◆ **Exercise**: Your answer must be an exact copy of the records below, minus the pictures.

(Stored items from a collection)
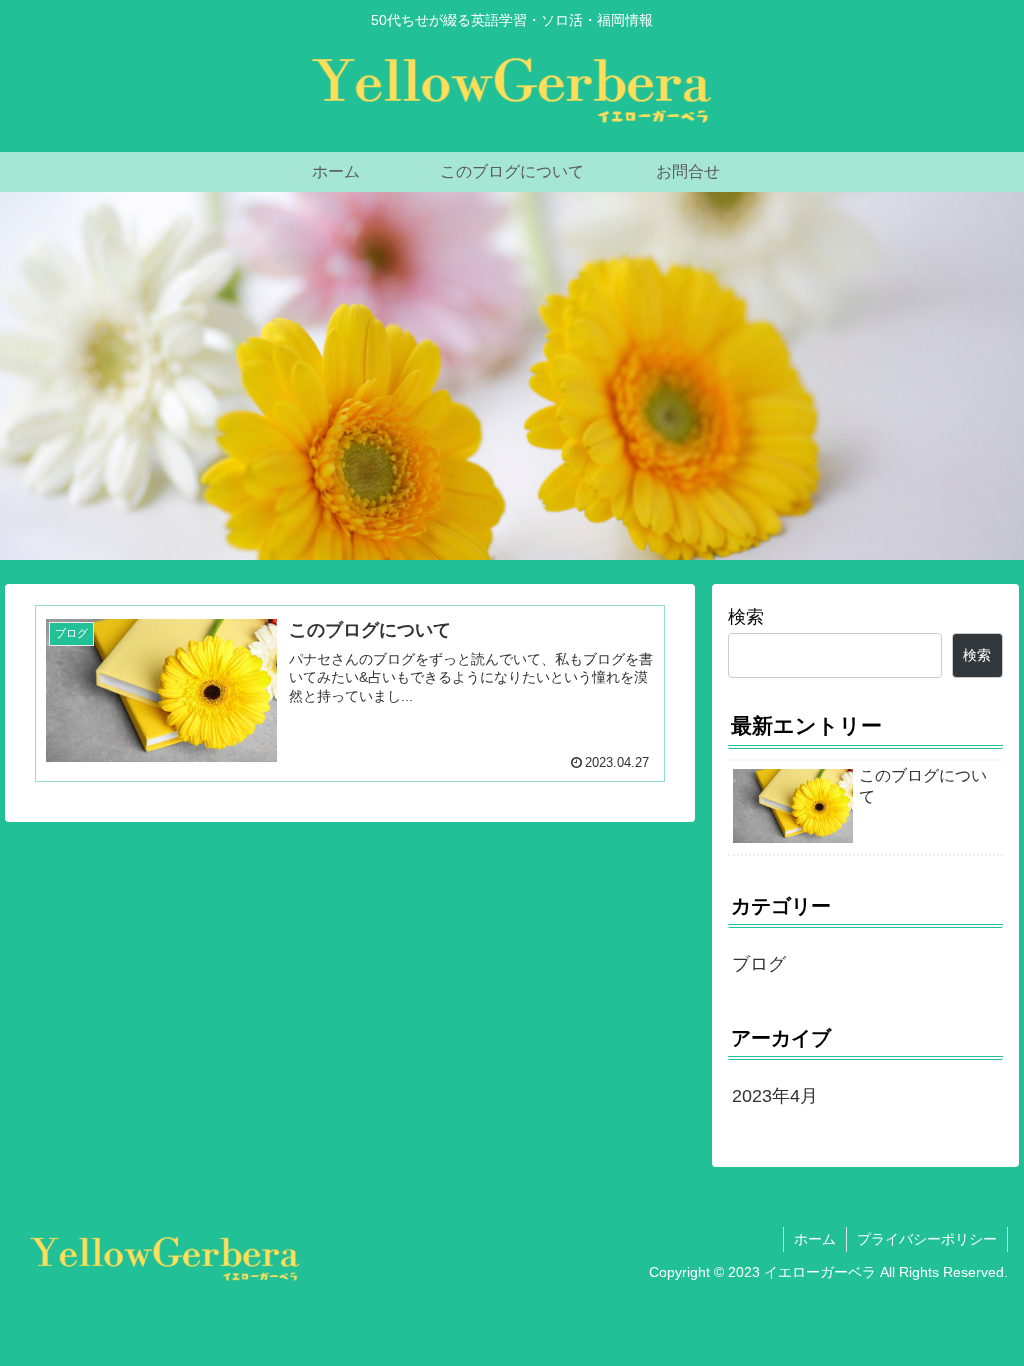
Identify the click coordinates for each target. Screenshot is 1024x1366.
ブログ (759, 964)
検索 (746, 617)
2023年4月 (775, 1096)
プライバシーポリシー (927, 1239)
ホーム (815, 1239)
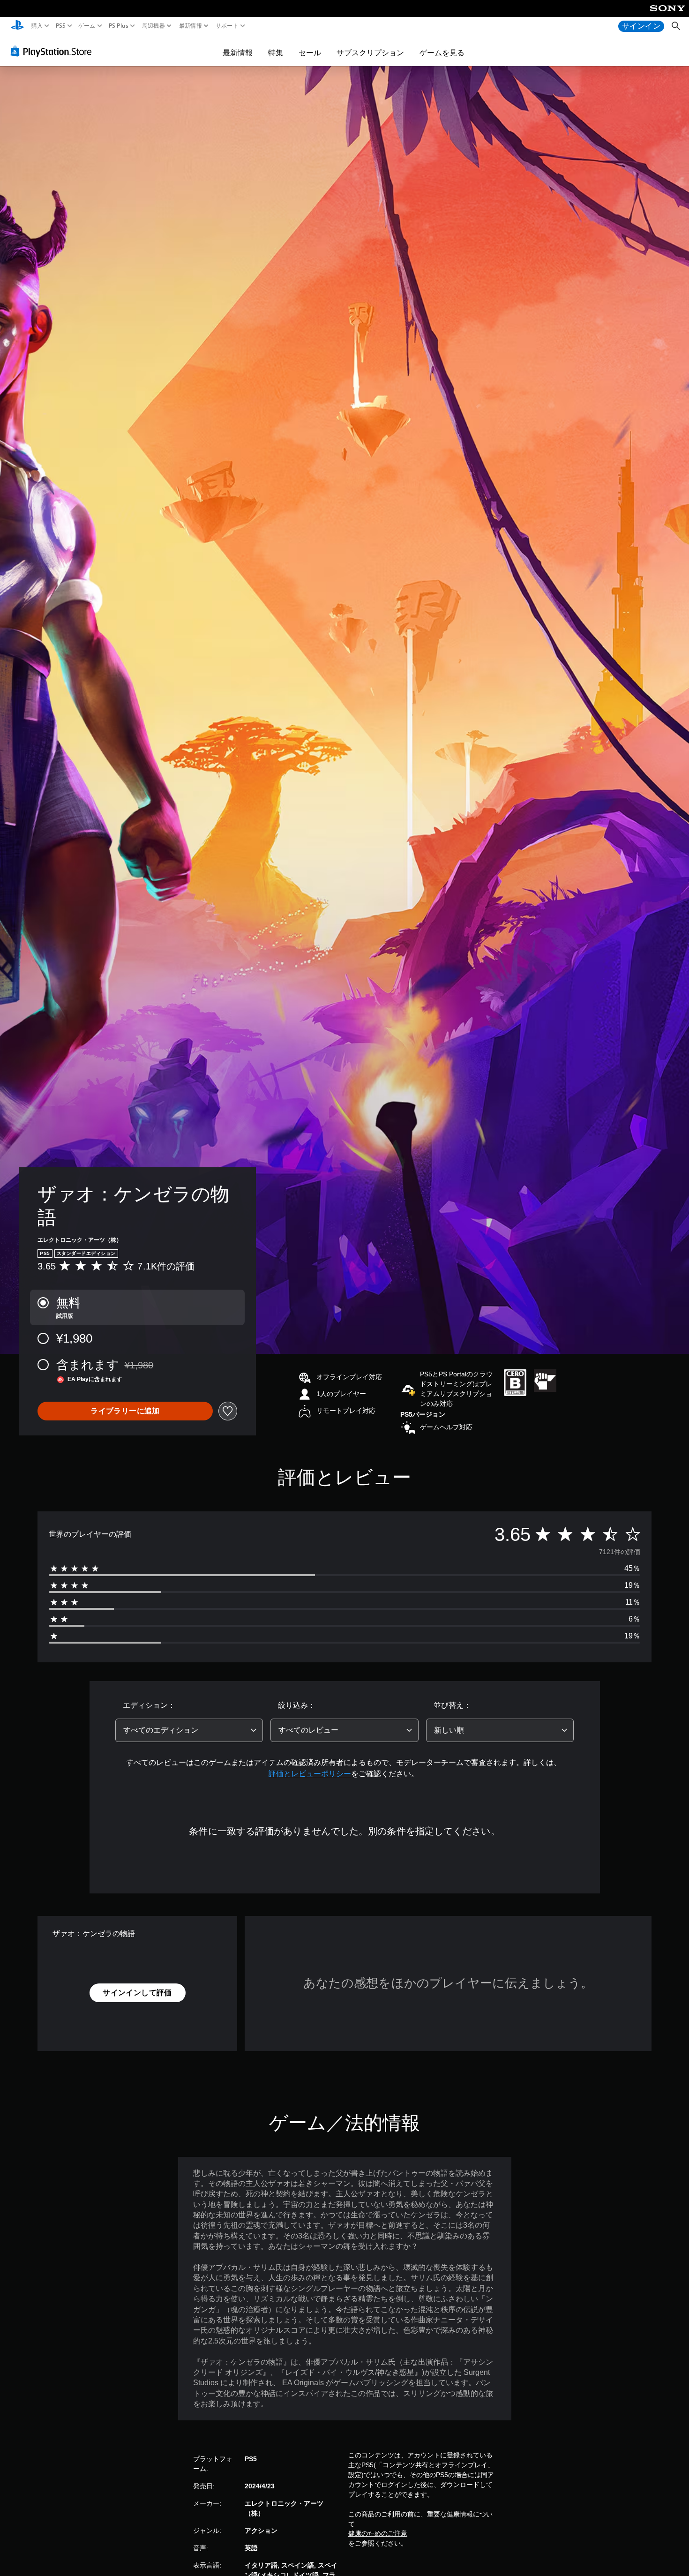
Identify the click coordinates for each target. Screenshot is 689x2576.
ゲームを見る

◆ **Solution for this task**:
Identify the click coordinates for each target. Screenshot is 1024x1366.
ブログ (759, 964)
検索 (746, 617)
2023年4月 (775, 1096)
プライバシーポリシー (927, 1239)
ホーム (815, 1239)
Identify the click coordinates for each target. Screenshot is 689x2576.
ゲームを見る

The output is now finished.